:: DATASET CONTENT ::
>> begin

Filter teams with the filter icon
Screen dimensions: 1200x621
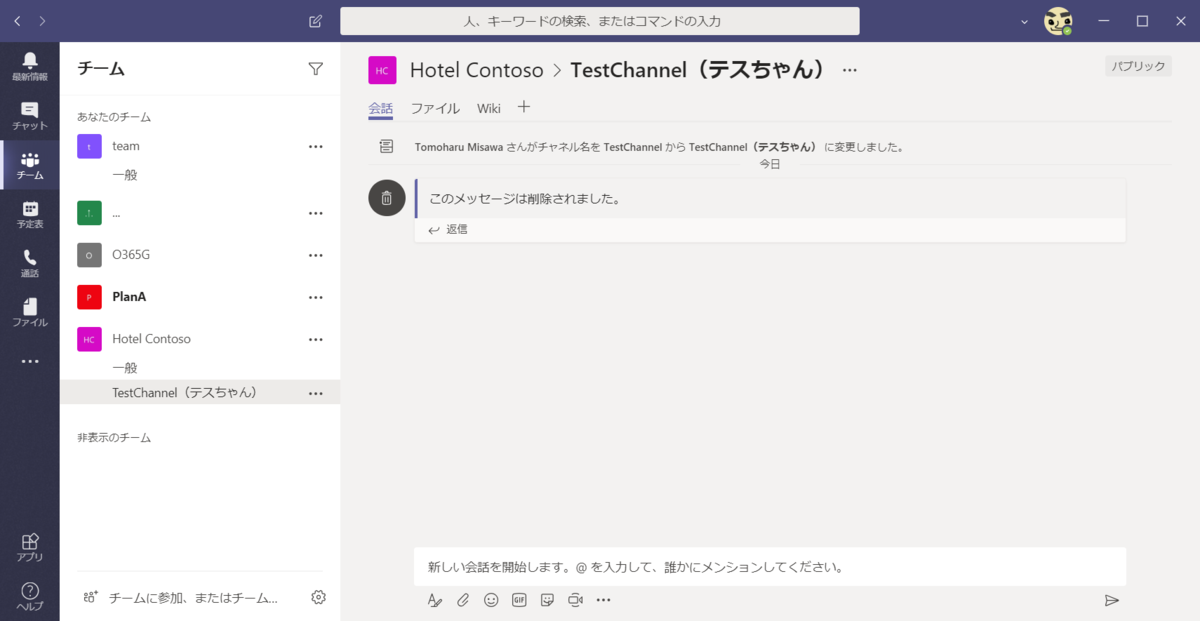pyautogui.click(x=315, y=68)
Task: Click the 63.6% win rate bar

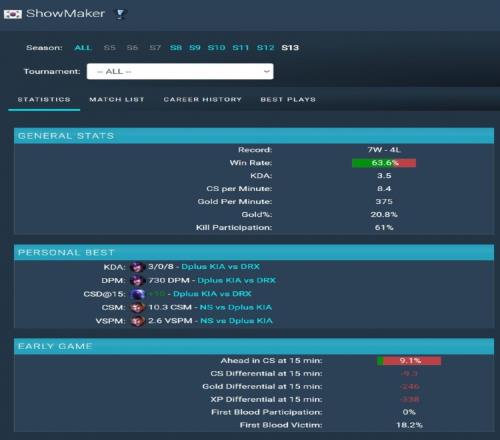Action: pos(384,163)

>> end
>> begin

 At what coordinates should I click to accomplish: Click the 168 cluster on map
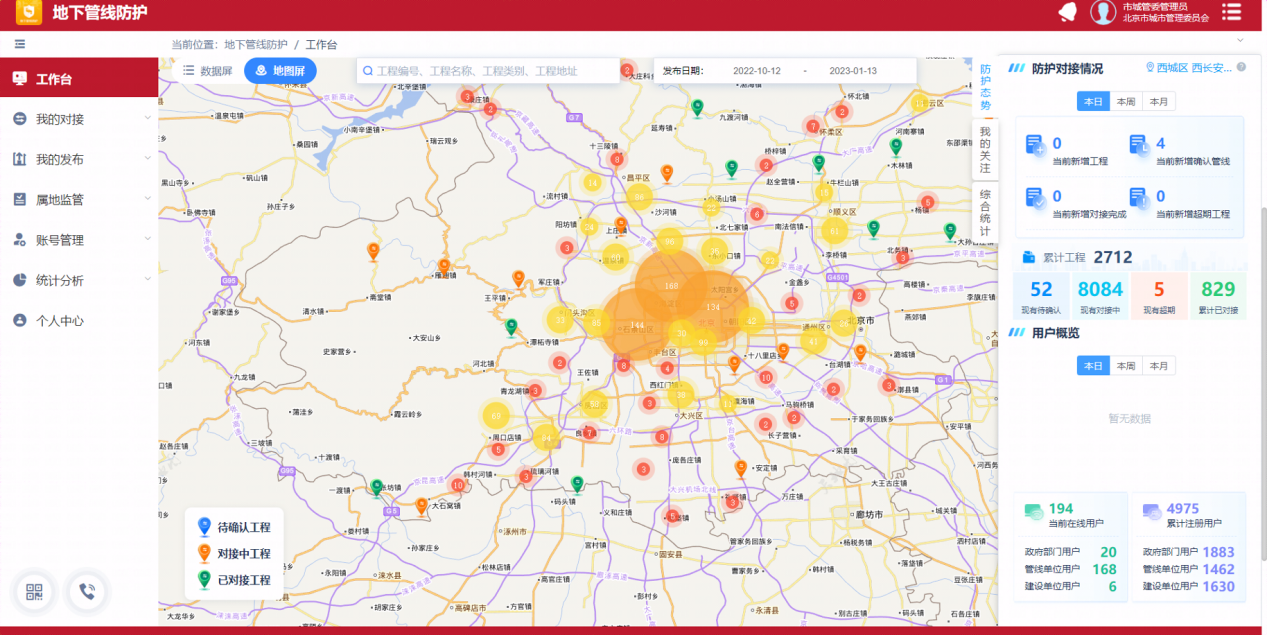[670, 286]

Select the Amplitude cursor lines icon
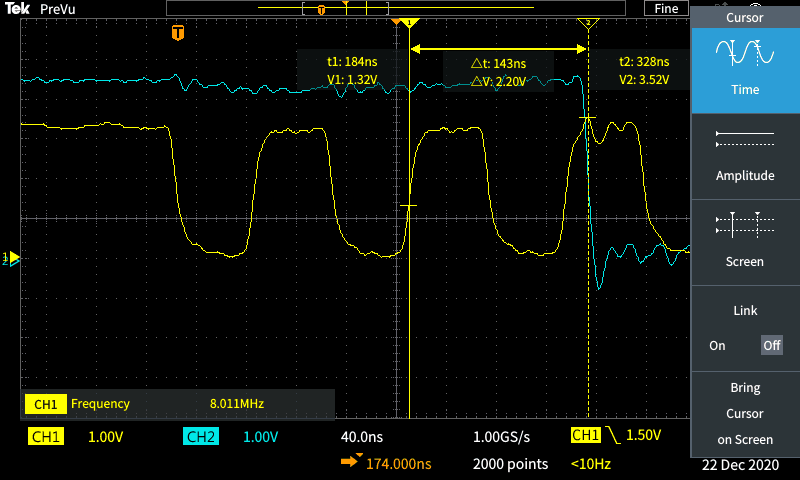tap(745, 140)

>> end
>> begin

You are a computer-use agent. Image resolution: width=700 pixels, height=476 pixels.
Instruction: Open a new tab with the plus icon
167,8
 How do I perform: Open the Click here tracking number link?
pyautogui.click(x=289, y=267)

>> end

:: TASK TO COMPLETE ::
Find every line in the records above that contains the string "Open", with case counting, and copy each of those lines.

:: RESPONSE ::
Instruction: Open a new tab with the plus icon
 How do I perform: Open the Click here tracking number link?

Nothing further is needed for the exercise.